Pinkie raised an eyebrow. “Oh no, sweetie don’t be one of those.”
“What?”
“Hurts to be thirty? Sexy doesn’t age.”
Basil rolled his eyes.
“No, really. If you’re mopping now what will you do five years from now? Ten? It only gets better.” He put the lacey number down all the same, grazing his finger along the next stack of neatly folded undergarments. “You’re still attracted to Gilverd, aren’t you?”
“He’s gorgeous,” Basil sighed. He thought of his wide back. Chaotic hair sticking out from his head, whipped by the wind, or the way it fell flat against his ears when wet. The hair on his knuckles. The pinprick of hair surrounding his chin and cheeks. His eyes, dark and narrow like two slashes of dirt in the snow. The way he held him, running his hand along the curve of Basil’s spine and pushing him towards his chest.
Now Pinkie rolled his eyes. “And he’ll be gorgeous ten years from now. You will be too.”
Still, Basil found himself folding into the shadows whenever someone younger brushed by. “We really can’t stay long. I told Gill I’d keep shop.” And he had. A few people came by like he’d been told and he fully intended to stay behind the counter watching Gill’s plants wilt.

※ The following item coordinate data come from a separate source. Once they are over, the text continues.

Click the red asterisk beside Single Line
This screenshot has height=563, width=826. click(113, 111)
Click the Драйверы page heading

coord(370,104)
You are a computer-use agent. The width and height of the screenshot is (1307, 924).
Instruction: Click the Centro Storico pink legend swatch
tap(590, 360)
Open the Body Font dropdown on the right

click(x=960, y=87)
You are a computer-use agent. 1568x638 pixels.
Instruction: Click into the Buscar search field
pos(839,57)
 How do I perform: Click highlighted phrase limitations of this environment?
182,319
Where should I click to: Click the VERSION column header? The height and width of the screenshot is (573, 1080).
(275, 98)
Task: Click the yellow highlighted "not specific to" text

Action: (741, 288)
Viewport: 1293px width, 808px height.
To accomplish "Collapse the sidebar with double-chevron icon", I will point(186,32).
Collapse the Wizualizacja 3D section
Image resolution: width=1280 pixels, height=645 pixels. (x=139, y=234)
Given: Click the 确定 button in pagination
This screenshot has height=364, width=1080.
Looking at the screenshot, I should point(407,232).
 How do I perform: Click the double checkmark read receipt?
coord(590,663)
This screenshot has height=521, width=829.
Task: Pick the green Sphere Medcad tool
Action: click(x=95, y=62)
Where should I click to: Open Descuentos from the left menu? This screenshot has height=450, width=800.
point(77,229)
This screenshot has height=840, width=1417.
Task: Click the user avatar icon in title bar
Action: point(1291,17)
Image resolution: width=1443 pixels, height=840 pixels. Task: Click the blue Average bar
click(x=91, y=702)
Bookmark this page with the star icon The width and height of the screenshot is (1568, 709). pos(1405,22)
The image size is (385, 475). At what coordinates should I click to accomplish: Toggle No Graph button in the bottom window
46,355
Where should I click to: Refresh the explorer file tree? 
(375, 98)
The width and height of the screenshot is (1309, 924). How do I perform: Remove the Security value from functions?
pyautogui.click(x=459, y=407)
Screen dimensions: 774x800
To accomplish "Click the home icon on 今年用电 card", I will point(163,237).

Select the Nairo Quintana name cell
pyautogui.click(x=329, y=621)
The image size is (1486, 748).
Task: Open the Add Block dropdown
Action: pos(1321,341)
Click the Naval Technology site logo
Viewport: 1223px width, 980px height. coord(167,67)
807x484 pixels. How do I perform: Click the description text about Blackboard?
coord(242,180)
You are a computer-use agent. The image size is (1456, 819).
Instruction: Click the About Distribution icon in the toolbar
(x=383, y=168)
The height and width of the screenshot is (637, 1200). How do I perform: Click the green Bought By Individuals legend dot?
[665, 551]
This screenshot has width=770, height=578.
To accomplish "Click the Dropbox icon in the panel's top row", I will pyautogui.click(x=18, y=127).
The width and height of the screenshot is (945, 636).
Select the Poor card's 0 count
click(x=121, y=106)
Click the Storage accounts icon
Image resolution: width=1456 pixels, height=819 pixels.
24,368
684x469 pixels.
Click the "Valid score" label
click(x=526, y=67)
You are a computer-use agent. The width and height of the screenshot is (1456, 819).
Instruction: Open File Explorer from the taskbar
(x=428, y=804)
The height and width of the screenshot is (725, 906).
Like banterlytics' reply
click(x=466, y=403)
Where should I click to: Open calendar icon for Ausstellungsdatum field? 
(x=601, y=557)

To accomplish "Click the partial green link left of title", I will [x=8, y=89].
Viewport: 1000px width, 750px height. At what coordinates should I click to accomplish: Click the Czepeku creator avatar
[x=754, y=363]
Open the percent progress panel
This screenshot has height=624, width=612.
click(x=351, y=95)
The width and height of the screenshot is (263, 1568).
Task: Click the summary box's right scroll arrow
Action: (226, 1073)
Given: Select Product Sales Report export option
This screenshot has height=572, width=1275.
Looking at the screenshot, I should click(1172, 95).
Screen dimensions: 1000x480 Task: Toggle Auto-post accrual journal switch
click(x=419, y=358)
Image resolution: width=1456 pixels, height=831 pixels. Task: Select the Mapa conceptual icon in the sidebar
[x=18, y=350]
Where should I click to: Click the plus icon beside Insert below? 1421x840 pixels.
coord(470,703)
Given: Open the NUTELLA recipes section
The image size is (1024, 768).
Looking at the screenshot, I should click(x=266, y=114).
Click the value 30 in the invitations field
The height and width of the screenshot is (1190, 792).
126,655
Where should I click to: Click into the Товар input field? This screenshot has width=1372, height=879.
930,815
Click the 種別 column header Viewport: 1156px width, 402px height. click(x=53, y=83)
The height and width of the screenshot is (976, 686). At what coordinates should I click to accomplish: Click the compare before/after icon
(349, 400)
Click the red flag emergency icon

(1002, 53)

But there truly was something pathetic about a lonely birthday.
“Fuck his shop.”
He snorted as Pinkie moved onto the next lacy number. A pair of satin lavender briefs. The lace details confined purely to the hemming. A pretty color and still muted enough in style not to make him feel like he was trying too hard. Basil reached over his shoulder and snatched them out of Pinkie’s pinched fingers.
“He didn’t mean to upset me.” Gill would never do anything foul on purpose. It was his most irritating quality. Such silent caring. He wasn’t always much of a talker, didn’t let his face reveal what he was thinking, but he caressed Basil with such sweet affection. Always. Since the first night they held hands and Basil guided him through Foundum.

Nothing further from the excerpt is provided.